Capitalizing on numerous queries from her Chinese customers about hat do’s and don’ts, American milliner Elisabeth Koch offers a course called “Hatiquette” to corporate clients and finishing schools like Institute Sarita in Beijing for 10,000 renminbi, or $1,612.
“Hats are not a traditional Chinese thing to wear,” Koch said. “I’ve seen a lot of people wear felt hats in the summer. I’ve seen people wear hats backward. People have no clue sometimes.”
Sara Jane Ho, founder of Institute Sarita, offers Koch’s class as part of her 10-day hostess and debutante courses (80,000 renminbi, or $12,870) after she noticed Chinese women wearing wide- brimmed hats indoors at gala dinners.

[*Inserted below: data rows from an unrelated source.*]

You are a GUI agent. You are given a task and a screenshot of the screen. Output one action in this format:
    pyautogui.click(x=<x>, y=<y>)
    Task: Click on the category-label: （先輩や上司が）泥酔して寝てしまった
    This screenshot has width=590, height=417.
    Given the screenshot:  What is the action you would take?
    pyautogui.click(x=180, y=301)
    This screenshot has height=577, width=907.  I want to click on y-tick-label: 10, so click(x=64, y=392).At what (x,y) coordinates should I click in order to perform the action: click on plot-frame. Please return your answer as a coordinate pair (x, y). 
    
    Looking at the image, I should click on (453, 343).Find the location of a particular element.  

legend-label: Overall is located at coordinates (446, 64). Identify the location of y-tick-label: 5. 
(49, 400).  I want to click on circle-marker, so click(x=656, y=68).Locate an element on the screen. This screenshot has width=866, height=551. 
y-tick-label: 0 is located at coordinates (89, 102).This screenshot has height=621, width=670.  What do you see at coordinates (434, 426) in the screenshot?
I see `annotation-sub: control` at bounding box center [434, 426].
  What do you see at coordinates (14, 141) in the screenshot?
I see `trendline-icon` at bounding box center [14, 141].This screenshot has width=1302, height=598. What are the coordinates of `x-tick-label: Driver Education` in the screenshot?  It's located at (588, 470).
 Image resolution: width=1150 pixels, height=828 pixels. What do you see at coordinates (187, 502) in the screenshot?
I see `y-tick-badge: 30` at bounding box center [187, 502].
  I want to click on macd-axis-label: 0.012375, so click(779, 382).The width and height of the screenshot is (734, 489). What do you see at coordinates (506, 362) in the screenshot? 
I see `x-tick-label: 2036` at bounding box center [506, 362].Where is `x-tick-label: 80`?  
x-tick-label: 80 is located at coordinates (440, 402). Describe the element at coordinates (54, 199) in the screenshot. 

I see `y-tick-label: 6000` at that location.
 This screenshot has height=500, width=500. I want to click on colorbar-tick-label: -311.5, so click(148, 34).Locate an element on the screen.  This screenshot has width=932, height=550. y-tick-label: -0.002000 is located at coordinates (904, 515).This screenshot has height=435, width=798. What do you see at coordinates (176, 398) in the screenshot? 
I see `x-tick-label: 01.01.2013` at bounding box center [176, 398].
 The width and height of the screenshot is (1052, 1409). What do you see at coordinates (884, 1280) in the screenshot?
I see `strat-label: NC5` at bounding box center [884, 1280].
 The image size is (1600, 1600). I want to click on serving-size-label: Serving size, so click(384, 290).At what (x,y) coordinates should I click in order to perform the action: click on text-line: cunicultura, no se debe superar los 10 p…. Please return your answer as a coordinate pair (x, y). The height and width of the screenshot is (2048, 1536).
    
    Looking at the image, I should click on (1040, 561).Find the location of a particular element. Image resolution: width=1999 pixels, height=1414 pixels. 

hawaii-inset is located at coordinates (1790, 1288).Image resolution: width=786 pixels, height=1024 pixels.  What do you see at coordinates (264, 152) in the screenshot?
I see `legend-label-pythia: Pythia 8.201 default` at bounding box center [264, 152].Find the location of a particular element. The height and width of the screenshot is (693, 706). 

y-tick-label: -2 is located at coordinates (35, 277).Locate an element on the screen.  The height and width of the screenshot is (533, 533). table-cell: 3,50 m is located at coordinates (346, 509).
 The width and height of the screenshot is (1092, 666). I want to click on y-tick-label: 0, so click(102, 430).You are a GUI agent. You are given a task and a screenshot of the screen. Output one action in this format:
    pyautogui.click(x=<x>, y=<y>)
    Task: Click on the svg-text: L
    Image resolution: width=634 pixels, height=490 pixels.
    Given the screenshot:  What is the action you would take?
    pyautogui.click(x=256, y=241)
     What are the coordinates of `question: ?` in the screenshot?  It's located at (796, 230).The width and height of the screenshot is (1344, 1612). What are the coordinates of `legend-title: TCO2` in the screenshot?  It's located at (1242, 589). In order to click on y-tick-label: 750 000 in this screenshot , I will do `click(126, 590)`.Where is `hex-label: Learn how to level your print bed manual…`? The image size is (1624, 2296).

“Brimmed hats should be taken off after sunset and upon going indoors,” Ho said. “After gauging interest with my hostess and debutante students, realized they had a great interest in toying with hats, but great confusion over what circumstances in
I which to wear them.” For eight years, Koch has handcrafted hats for China’s rich and famous. Recently, business has spiked with increased interest in equestrianism and the launch of polo clubs and the global parties surrounding horse racing, such as the Royal Ascot or the Melbourne Cup, which some of her clients attend.
“At the Royal Ascot,” she said, “you’ll definitely not get in if your hat is not suitable.”